The winner of the BBC's Great British Bake Off has said she is surprised by the huge amount of attention and controversy the programme has attracted on social media.

Bake Off winner Frances Quinn in the BBC Today show studio Credit: Twitter/@BBCr4today

Frances Quinn told Radio 4's Today programme: "I'm just so glad it wasn't actually going out live; having to go down there and film over a weekend knowing what was going on in the press and social media".

She said that she and the other contestants all got on well, even though "everyone is wanting to make out that we didn't".

Bake Off finalist Ruby hits out at 'lazy misogyny'

One of the finalists in last night's Great British Bake Off has said she is surprised at the "nastiness" and "misogyny" generated by critics of the TV show.

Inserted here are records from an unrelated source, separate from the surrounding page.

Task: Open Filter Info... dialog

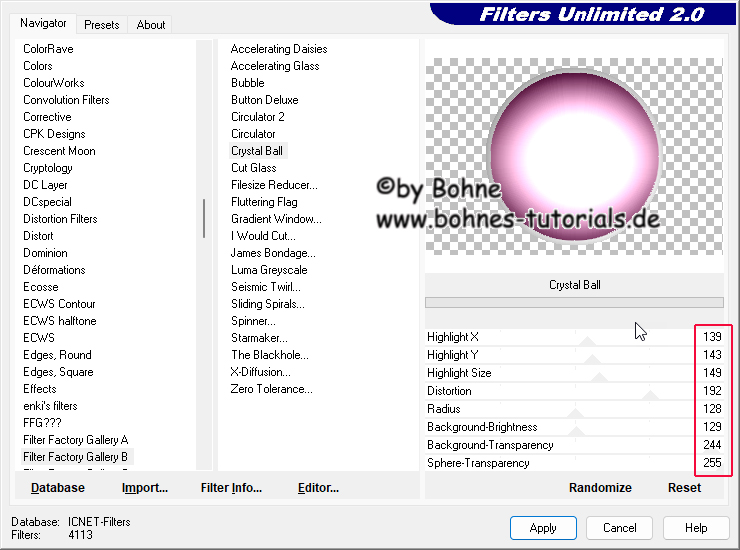Action: (231, 488)
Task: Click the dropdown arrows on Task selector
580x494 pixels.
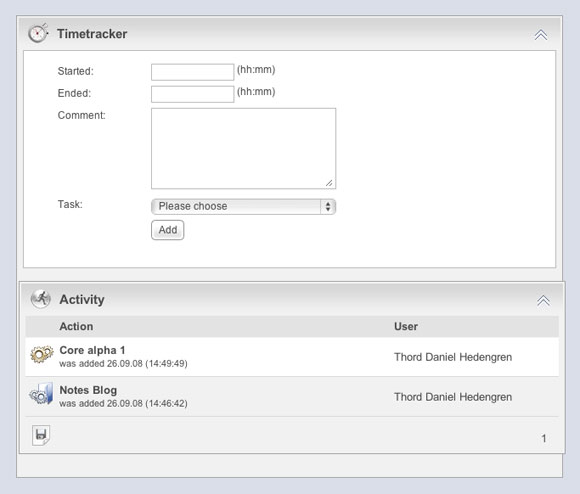Action: tap(328, 206)
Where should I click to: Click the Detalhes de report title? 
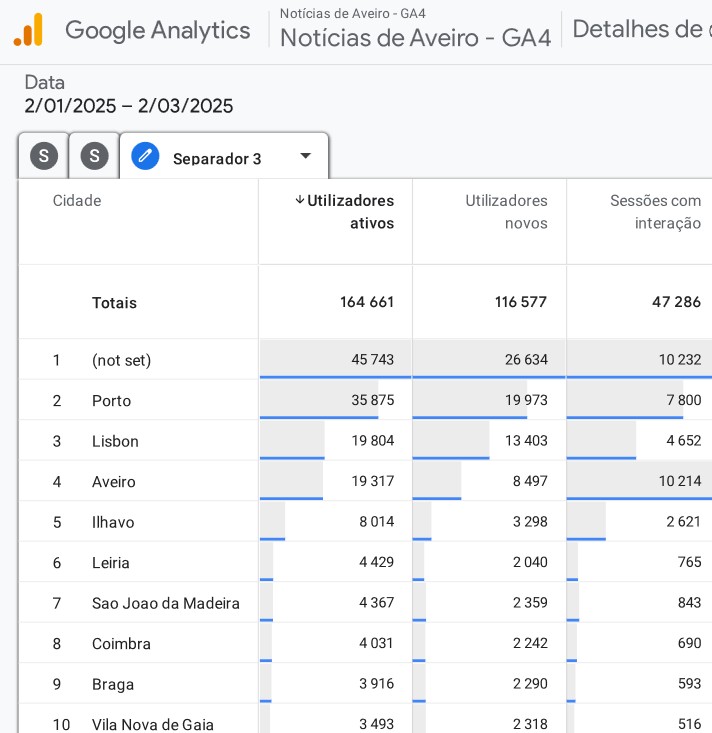click(x=642, y=29)
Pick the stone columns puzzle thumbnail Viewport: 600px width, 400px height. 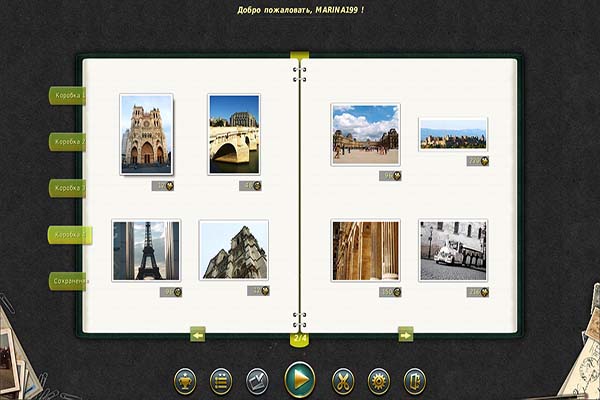[365, 250]
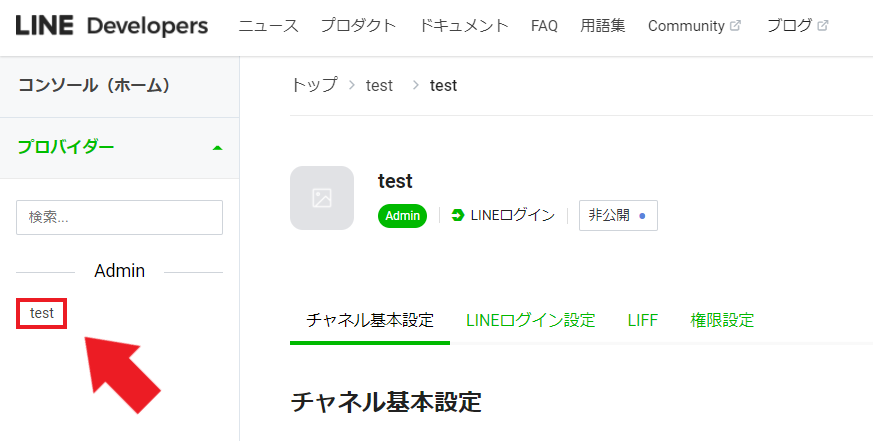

Writing in a comment piece in The Guardian, Ruby Tandoh said: "Despite the saccharin sweetness of the Bake Off, an extraordinary amount of bitterness and bile has spewed forth every week from angry commentators, both on social media and in the press."

Great British Bake Off finalists Ruby, Kimberley and Frances Credit: Des Willie/BBC/PA Wire

Tandoh, 21, made the comments after a heated Twitter spat with the chef Raymond Blanc who criticised the show's "female tears".

"I don't care if you're a patisserie king - don't be an idiot," Ruby hit back.

The Great British Bake Off winner Frances Quinn with judges Paul Hollywood and Mary Berry Credit: BBC/PA Wire

She added in her article: "If a show as gentle as Bake Off can stir up such a sludge of lazy misogyny in the murky waters of the internet, I hate to imagine the full scale of the problem."